About this exercise: Please show every line in the entries below that includes the word "computer".

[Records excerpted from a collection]
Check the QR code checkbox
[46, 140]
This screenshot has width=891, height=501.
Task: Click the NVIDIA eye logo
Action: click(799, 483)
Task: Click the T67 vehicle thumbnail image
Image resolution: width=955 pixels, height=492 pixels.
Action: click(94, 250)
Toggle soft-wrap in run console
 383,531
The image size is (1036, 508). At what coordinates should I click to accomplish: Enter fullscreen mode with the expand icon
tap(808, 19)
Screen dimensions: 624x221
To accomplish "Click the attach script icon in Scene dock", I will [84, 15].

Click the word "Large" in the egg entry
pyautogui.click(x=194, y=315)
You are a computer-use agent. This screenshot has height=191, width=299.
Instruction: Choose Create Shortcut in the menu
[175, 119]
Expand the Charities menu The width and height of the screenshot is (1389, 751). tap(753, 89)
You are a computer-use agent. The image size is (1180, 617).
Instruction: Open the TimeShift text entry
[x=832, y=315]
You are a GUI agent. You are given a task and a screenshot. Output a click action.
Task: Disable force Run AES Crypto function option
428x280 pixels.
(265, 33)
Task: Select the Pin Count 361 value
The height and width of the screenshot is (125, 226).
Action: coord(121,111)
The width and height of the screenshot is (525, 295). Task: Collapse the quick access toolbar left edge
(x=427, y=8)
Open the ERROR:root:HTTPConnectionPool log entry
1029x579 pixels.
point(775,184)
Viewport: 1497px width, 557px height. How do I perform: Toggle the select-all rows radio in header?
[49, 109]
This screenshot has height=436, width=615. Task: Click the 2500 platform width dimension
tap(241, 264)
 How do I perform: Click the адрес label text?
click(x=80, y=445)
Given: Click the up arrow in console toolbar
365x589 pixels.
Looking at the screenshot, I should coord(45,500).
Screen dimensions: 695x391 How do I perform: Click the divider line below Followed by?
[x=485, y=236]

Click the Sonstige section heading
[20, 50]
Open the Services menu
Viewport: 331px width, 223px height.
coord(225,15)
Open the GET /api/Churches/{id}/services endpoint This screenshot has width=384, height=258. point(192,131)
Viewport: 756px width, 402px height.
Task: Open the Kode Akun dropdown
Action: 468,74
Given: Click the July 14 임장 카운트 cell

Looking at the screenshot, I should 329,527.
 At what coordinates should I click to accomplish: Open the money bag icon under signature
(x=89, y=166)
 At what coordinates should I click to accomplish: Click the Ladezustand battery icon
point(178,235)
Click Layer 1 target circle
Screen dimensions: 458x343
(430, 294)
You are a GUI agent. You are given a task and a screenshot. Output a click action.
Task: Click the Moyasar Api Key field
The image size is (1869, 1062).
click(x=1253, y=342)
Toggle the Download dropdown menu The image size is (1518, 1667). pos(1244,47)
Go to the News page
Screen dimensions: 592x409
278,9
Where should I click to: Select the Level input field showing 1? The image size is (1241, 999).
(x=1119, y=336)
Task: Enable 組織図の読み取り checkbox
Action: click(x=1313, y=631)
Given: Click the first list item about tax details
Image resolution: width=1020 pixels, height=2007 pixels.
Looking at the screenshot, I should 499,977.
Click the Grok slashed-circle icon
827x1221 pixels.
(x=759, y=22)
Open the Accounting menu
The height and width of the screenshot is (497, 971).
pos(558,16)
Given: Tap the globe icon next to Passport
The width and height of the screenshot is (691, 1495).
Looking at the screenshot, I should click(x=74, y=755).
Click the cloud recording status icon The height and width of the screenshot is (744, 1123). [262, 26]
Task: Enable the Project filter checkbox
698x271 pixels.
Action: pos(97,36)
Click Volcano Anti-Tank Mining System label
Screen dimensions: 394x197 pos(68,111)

Exercise response:
You are a computer-use agent. This screenshot has height=191, width=299.
You are a computer-use agent. The image size is (1180, 617).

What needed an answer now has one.